### Passage shown
Published tutorial status

This page is a static notebook copy published for documentation review. It is meant to show the exact workflow and outputs from the last recorded run.

Last run date (UTC): 2026-03-27 09:24 UTC
Publication mode: static executed tutorial
Execution profile: published
Artifact check in this sync: passed
Source notebook: examples/compare_models_pbmc.ipynb

Outline#

Load PBMC data with Scanpy.
Detect the runtime device.
Choose the notebook profile.
Run the deep-learning baselines with aligned CPU-friendly settings.
Add PCA as a classical reference baseline.
Review scalar metrics and runtime.
Inspect saved plots and UMAP-style qualitative outputs.

from __future__ import annotations

from pathlib import Path
from time import perf_counter

import numpy as np
import pandas as pd
import scanpy as sc
import torch
from IPython.display import display
from scipy import sparse
from sklearn.decomposition import PCA

from scdlkit import compare_models
from scdlkit.evaluation.metrics import reconstruction_metrics, representation_metrics
from scdlkit.visualization.compare import plot_model_comparison

DATA_PATH = Path("examples/data/pbmc3k_processed.h5ad")
OUTPUT_DIR = Path("artifacts/pbmc_compare")
OUTPUT_DIR.mkdir(parents=True, exist_ok=True)

device_name = "cuda" if torch.cuda.is_available() else "cpu"
print(f"Using device: {device_name}")


def save_umap_from_latent(
    adata,
    latent,
    output_path,
    *,
    label_key="louvain",
    use_rep="X_quality_latent",
):
    plot_adata = adata.copy()
    plot_adata.obsm[use_rep] = latent
    sc.pp.neighbors(plot_adata, use_rep=use_rep)
    sc.tl.umap(plot_adata, random_state=42)
    fig = sc.pl.umap(plot_adata, color=label_key, return_fig=True, frameon=False)
######
### Dataset excerpts
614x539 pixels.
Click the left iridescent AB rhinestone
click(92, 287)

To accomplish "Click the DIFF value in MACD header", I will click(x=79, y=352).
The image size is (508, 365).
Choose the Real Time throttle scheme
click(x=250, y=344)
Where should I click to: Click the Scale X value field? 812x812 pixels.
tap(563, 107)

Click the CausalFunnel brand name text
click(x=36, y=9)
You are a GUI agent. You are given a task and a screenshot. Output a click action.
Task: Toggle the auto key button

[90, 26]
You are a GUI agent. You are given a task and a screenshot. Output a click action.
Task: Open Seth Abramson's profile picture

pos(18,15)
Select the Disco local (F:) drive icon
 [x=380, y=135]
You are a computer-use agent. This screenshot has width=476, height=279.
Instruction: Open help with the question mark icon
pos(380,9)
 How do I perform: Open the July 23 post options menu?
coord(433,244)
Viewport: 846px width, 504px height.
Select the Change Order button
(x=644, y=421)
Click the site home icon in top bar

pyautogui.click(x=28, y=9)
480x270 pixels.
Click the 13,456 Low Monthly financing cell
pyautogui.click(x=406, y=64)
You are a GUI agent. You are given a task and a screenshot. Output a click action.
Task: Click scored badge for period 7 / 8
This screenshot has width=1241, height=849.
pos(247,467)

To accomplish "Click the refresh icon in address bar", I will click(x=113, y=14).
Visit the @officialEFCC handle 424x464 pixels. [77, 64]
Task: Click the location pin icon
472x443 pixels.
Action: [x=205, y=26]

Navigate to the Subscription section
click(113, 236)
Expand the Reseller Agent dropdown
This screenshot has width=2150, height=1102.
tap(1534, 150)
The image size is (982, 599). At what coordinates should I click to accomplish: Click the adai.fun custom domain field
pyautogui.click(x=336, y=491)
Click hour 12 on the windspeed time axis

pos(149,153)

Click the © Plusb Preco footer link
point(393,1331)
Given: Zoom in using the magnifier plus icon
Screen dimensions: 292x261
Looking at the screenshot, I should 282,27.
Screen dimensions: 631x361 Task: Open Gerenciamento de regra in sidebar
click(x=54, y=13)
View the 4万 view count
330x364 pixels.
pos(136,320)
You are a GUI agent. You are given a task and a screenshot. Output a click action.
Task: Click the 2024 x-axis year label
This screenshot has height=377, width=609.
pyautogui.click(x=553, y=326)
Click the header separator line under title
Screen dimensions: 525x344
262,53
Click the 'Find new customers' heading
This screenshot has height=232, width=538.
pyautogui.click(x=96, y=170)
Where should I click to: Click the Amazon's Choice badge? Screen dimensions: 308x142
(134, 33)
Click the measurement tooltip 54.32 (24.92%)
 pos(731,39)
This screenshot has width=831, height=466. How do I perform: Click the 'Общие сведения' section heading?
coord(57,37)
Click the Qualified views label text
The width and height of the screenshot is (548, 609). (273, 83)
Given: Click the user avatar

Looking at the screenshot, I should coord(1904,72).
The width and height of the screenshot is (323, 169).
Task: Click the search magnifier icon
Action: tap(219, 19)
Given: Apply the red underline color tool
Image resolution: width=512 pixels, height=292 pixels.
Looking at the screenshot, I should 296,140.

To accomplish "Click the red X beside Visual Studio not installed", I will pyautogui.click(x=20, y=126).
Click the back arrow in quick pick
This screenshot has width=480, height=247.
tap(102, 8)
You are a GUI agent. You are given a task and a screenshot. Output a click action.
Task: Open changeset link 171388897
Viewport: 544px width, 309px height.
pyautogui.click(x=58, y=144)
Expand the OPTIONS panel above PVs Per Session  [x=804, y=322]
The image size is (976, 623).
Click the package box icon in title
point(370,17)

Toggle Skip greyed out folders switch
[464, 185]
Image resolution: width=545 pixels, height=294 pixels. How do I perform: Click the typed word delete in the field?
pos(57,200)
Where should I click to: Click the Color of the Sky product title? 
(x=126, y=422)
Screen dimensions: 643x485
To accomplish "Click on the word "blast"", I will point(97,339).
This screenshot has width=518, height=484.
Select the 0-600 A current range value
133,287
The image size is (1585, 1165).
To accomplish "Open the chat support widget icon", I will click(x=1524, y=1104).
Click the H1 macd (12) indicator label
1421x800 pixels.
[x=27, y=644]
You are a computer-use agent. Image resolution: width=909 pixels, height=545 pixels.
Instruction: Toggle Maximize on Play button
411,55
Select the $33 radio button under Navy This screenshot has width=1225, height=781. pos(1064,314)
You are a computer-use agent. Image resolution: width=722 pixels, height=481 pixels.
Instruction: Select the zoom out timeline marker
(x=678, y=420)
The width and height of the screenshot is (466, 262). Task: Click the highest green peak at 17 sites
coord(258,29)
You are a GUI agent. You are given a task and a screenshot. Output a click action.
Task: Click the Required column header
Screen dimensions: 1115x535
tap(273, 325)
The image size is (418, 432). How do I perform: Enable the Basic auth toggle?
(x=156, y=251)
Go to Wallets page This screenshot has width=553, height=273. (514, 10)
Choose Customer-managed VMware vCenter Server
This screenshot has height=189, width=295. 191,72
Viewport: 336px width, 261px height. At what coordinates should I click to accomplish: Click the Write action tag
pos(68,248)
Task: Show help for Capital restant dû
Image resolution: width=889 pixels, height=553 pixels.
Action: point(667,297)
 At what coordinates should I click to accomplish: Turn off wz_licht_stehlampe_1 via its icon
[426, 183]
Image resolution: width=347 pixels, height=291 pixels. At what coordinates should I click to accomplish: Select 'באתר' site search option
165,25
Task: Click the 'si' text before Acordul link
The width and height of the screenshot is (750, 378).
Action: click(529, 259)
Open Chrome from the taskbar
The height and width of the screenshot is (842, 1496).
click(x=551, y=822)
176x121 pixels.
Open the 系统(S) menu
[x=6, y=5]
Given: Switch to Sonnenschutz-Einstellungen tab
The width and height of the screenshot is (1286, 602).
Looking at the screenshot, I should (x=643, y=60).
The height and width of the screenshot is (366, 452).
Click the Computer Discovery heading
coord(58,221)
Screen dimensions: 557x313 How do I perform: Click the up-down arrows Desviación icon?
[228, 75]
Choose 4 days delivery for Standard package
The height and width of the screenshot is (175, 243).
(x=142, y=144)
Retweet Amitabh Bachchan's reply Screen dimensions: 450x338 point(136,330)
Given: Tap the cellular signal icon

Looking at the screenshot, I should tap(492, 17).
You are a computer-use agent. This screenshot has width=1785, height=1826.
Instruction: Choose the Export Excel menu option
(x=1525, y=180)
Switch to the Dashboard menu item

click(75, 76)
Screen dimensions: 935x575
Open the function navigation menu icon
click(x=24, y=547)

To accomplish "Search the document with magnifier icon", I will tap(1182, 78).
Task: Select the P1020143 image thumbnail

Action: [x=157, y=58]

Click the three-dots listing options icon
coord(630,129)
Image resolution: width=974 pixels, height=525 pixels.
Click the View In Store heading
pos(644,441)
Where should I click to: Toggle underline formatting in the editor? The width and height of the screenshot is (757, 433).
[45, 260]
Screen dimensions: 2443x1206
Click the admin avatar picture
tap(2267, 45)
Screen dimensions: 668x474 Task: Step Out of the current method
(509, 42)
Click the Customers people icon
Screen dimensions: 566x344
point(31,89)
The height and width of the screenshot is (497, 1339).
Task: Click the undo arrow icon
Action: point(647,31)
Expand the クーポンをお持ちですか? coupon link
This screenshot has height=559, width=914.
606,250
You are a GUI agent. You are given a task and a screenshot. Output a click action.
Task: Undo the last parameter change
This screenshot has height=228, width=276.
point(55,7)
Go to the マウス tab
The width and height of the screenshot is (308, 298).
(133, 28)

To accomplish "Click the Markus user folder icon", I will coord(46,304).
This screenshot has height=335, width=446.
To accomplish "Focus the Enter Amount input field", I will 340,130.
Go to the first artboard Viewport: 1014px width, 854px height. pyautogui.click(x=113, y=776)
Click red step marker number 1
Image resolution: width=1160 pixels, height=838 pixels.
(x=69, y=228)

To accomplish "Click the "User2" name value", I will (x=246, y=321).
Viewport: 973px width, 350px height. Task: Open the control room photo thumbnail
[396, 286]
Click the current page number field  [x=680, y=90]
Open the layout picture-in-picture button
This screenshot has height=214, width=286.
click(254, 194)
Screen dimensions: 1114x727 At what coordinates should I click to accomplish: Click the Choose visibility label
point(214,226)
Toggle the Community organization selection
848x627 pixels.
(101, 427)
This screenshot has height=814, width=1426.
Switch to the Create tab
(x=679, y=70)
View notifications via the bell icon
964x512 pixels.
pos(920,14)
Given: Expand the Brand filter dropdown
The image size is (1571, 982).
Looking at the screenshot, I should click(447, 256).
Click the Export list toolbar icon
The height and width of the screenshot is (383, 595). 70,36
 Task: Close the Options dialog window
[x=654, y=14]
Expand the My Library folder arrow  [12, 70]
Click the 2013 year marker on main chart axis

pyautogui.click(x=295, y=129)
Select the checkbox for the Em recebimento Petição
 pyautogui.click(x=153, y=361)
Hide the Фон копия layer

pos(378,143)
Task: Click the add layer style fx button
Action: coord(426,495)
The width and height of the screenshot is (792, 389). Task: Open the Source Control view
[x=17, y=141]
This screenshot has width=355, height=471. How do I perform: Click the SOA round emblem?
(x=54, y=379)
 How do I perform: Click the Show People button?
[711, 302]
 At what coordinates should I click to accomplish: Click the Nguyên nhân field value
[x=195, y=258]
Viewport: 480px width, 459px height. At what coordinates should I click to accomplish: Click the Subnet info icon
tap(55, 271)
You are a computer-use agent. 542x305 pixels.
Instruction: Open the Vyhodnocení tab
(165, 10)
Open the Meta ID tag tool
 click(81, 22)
######
Exercise description:
Copy the section of the PBMC model-comparison tutorial from "This page is" up to and including "the notebook profile.".

Problem solution:
This page is a static notebook copy published for documentation review. It is meant to show the exact workflow and outputs from the last recorded run.

Last run date (UTC): 2026-03-27 09:24 UTC
Publication mode: static executed tutorial
Execution profile: published
Artifact check in this sync: passed
Source notebook: examples/compare_models_pbmc.ipynb

Outline#

Load PBMC data with Scanpy.
Detect the runtime device.
Choose the notebook profile.